Can you transcribe the records from the line containing "Given: Open the fullscreen view icon" through the end, leaving the pictures out?

-------

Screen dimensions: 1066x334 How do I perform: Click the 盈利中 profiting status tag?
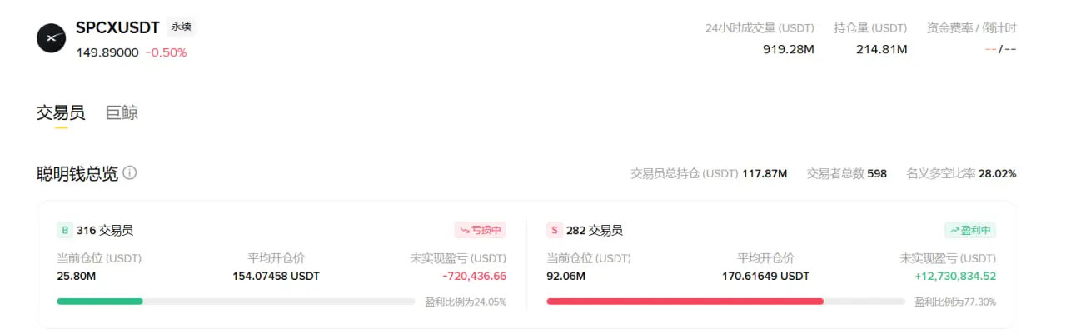click(x=970, y=230)
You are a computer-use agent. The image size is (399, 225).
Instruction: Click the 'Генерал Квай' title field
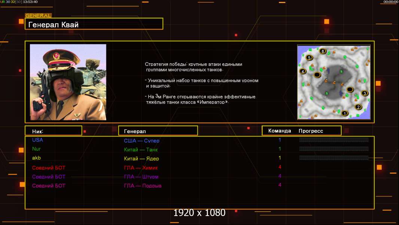click(94, 24)
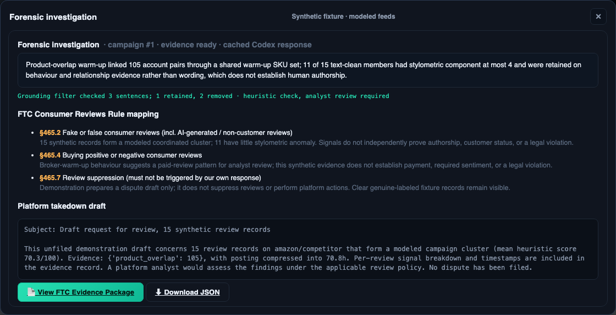Click inside the platform takedown draft box

[x=307, y=249]
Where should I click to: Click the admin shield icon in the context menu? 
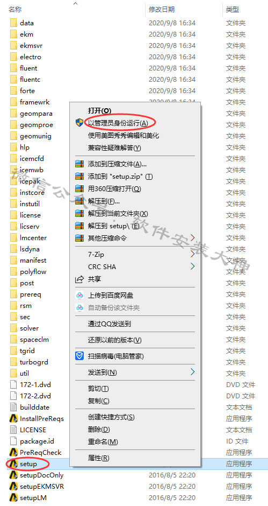point(79,123)
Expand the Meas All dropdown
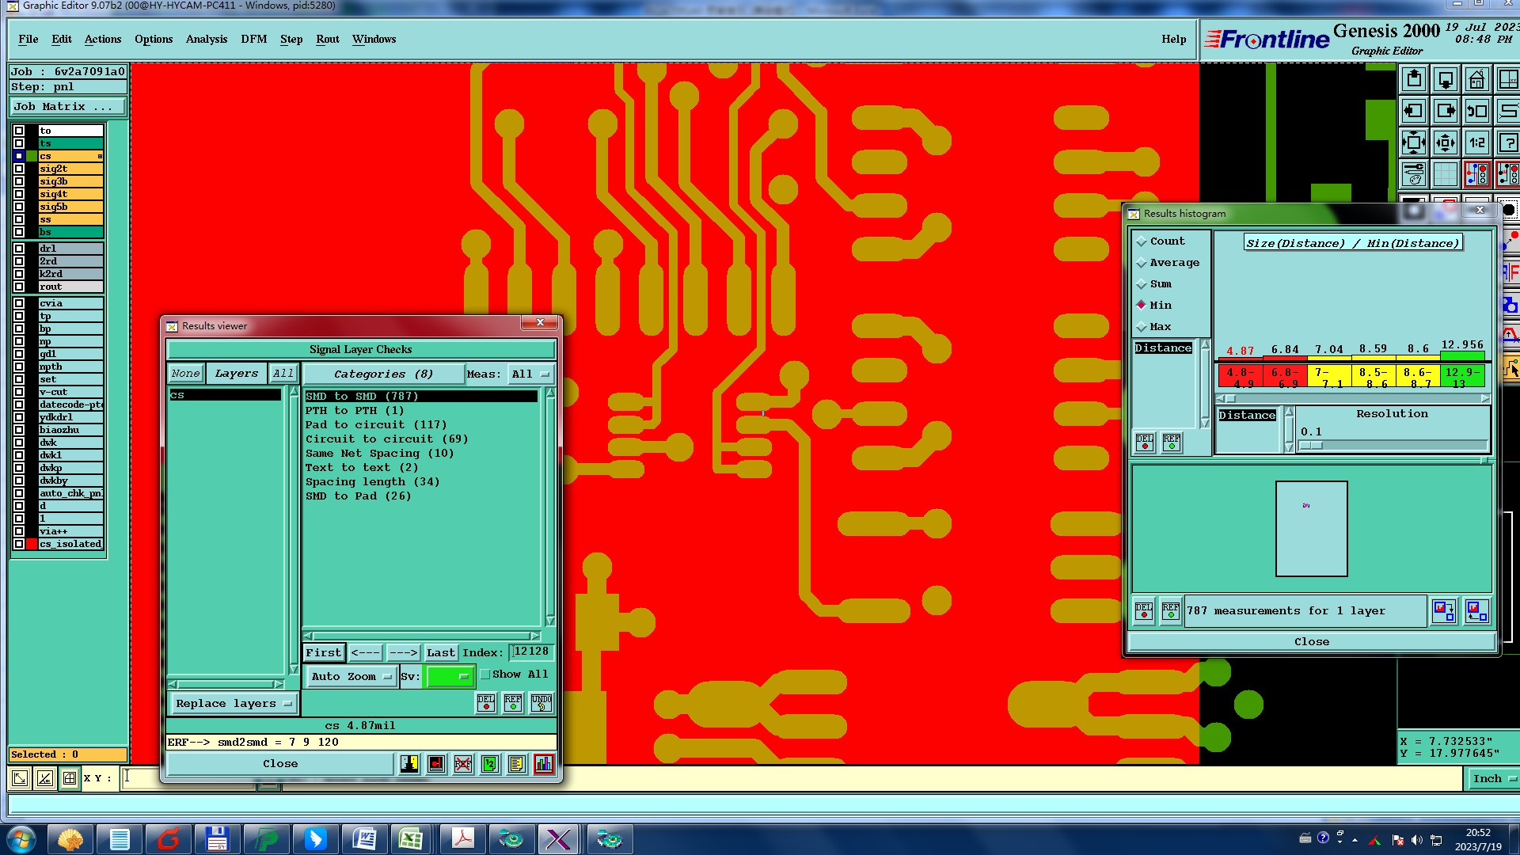The width and height of the screenshot is (1520, 855). (x=530, y=374)
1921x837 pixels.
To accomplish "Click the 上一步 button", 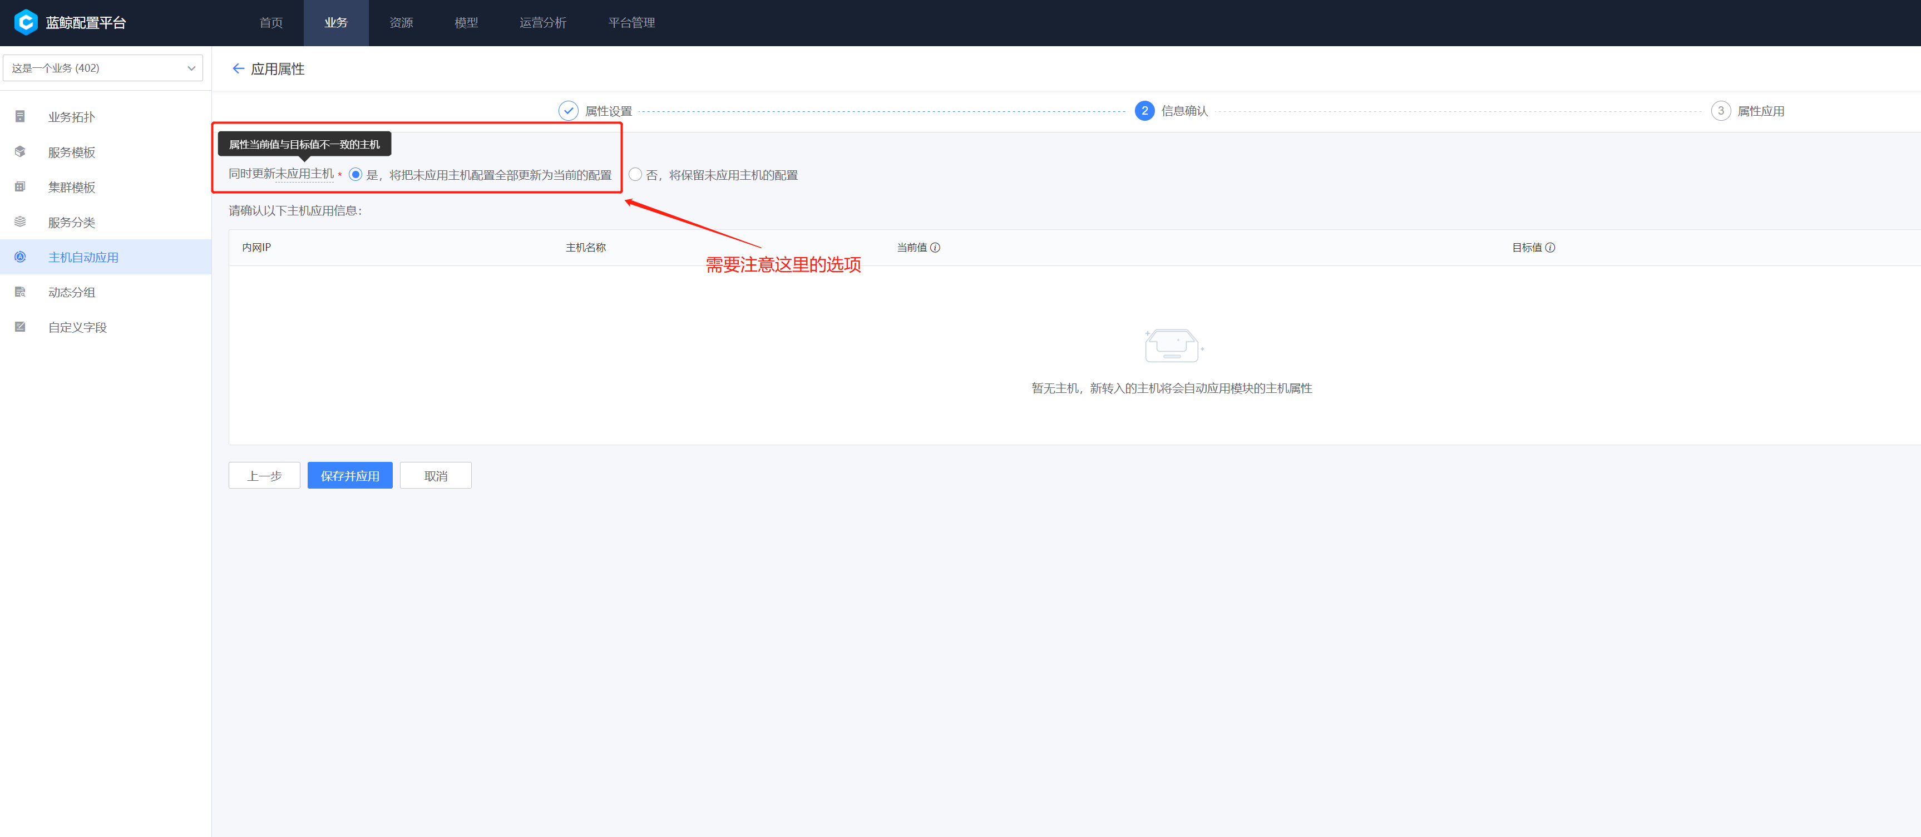I will [x=264, y=476].
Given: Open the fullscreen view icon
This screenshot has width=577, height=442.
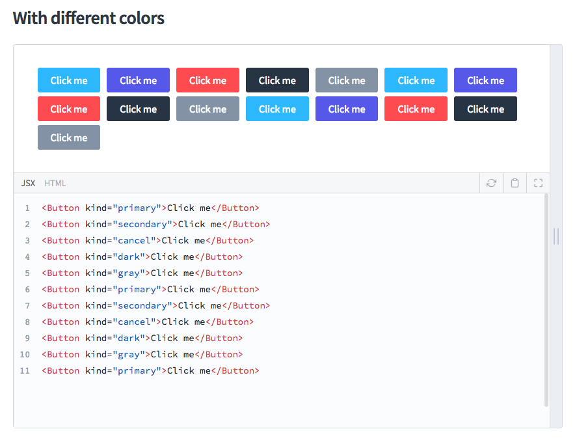Looking at the screenshot, I should pyautogui.click(x=539, y=183).
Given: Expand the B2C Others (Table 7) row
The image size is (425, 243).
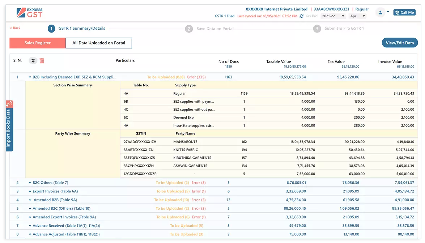Looking at the screenshot, I should click(x=30, y=183).
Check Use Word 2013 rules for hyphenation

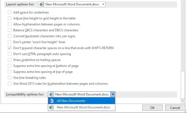click(10, 84)
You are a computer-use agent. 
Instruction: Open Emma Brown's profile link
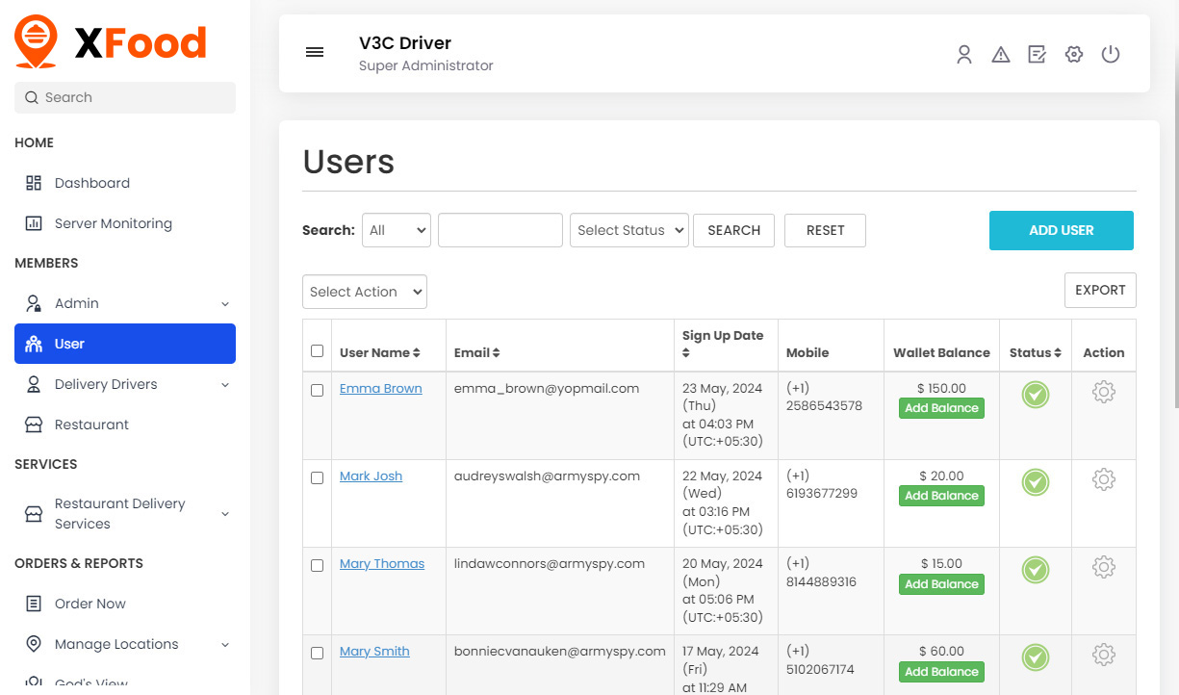click(x=380, y=388)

-------

- [EXERCISE RESULT]:
Given: Open the fullscreen view icon
This screenshot has width=577, height=442.
Looking at the screenshot, I should pyautogui.click(x=539, y=183).
Given: Expand the B2C Others (Table 7) row
The image size is (425, 243).
Looking at the screenshot, I should click(x=30, y=183).
Check Use Word 2013 rules for hyphenation

click(10, 84)
You are a computer-use agent. 
Instruction: Open Emma Brown's profile link
click(x=380, y=388)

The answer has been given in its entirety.